YQL and Comet-based Streaming

Filed under feature

Summary

The latest YQL release adds support for Comet-based streaming with Downstream Polling (“CDP”), which allows YQL clients to receive updates to their queries in real time.

Motivation

In traditional YQL, a client must poll the YQL server for updates, by sending the same YQL query over and over again. Each time, the YQL server parses the query into a Pipe object, executes it, sends the results to the client, and closes the response.

Traditional way of invoking Pipe

Traditional way of invoking a Pipe

This approach is inefficient and does not scale well for updates: First of all, the YQL server has to parse the same YQL statements into corresponding Pipe objects over and over again, where each Pipe object is used to produce only a single response, after which it will be garbage-collected.  Secondly, there is no guarantee that the response data will have changed, resulting in unnecessary network traffic and wasted Pipe constructions and executions.

Long polling is not a solution either: It is impossible for the YQL server to know for how long to keep open a response, because it has no way of telling when new data has become available. As with busy polling, Pipe objects are not reused.

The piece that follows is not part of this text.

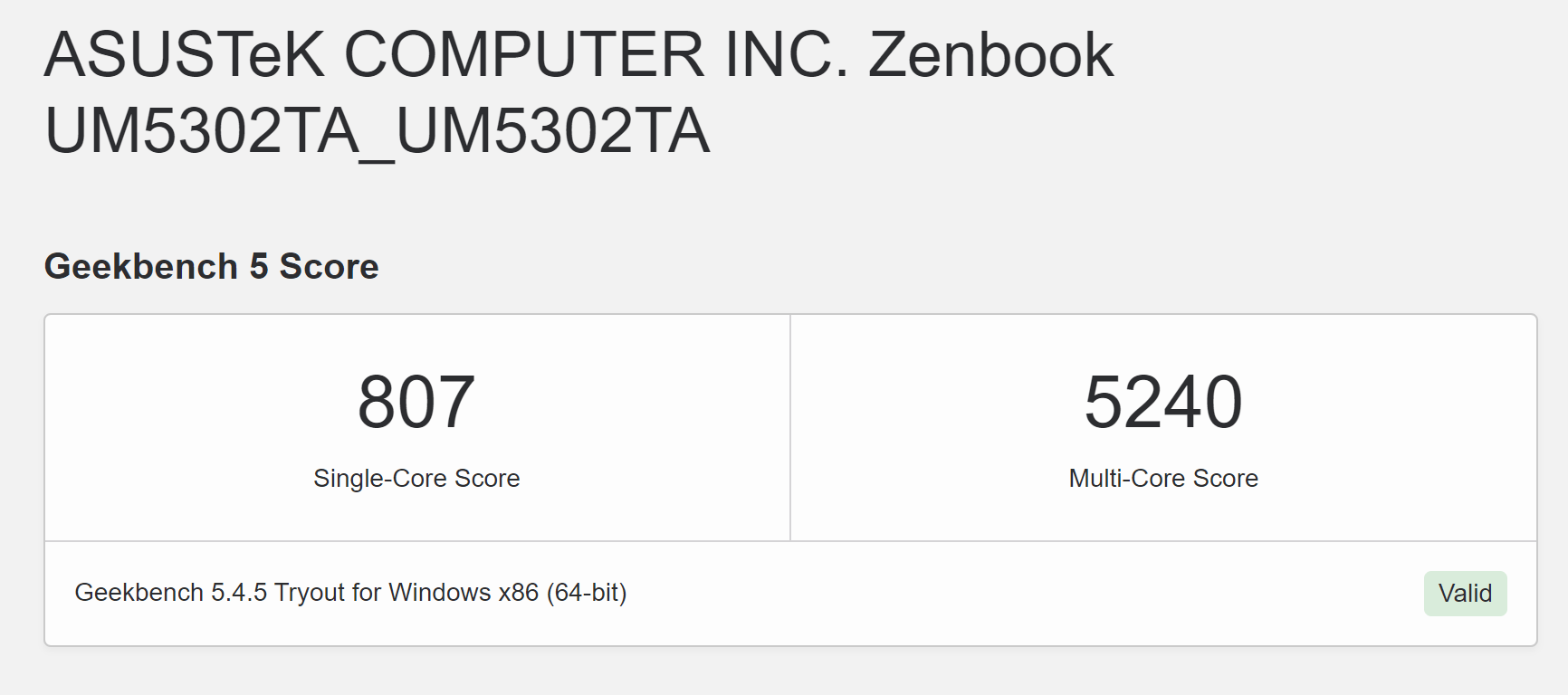Click the word ASUSTeK in title

tap(184, 55)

CDP attempts to address these deficiencies: In this mode, the client opens a single persistent connection to the server and sends the YQL query in the initial request. The YQL engine on the YQL server parses the query into a Pipe object, but instead of discarding the Pipe after a single execution and closing the response, it holds on to both the Pipe (turning it into a Standing Pipe), which allows it to execute the same query repeatedly over a period of time, and the Comet-enabled response, which allows it to send updated results to the client asynchronously and in real time.

Periodic invocation of Standing Pipe

Periodic invocation of Standing Pipe

Polling Frequency

In order to enable a table for CDP, its developer must specify the frequency (in seconds) that is appropriate for polling the table’s downstream web service for updates, using the new pollingFrequencySeconds table attribute.

If the YQL query is mapped to a single table, then the frequency with which the Standing Pipe will be executed is equal to the table’s pollingFrequencySeconds. If the YQL query is mapped to multiple tables, then the execution frequency of the Standing Pipe is set to the largest polling frequency of the tables involved, to increase the likelihood that each Standing Pipe execution will yield updated results.

Check out the YQL documentation for an example of how to enable a table for CDP.

Future Enhancements

A future enhancement will have the YQL engine participate in a truly event-driven, publish-subscribe (Bayeux) style notification system, where a table’s downstream service will be a named source of events, to which the YQL engine will subscribe through the appropriate event channel.

Implementation Status and Limitations

The current implementation of CDP is considered experimental and is made available on separate YQL web service endpoints, which are named after the traditional YQL web service endpoints, with streaming inserted into their URI paths. Therefore, YQL’s streaming-enabled endpoint for public tables is accessible through this URL:

http://query.yahooapis.com/v1/public/streaming/yql?[query_params]

whereas the streaming-enabled endpoint for OAuth-protected tables can be accessed at this URL:

http://query.yahooapis.com/v1/streaming/yql?[query_params]

The number of concurrent Comet connections has been throttled at the YQL engine: When the maximum number of concurrent Comet connections has been reached,  any requests that would normally have been put into CDP mode are served in the traditional way.

The version of the Comet implementation that CDP builds upon does not support a configurable timeout for Comet connections, with the effect that a Comet connection will remain open for only 20 seconds. This limitation will be lifted in a future YQL release.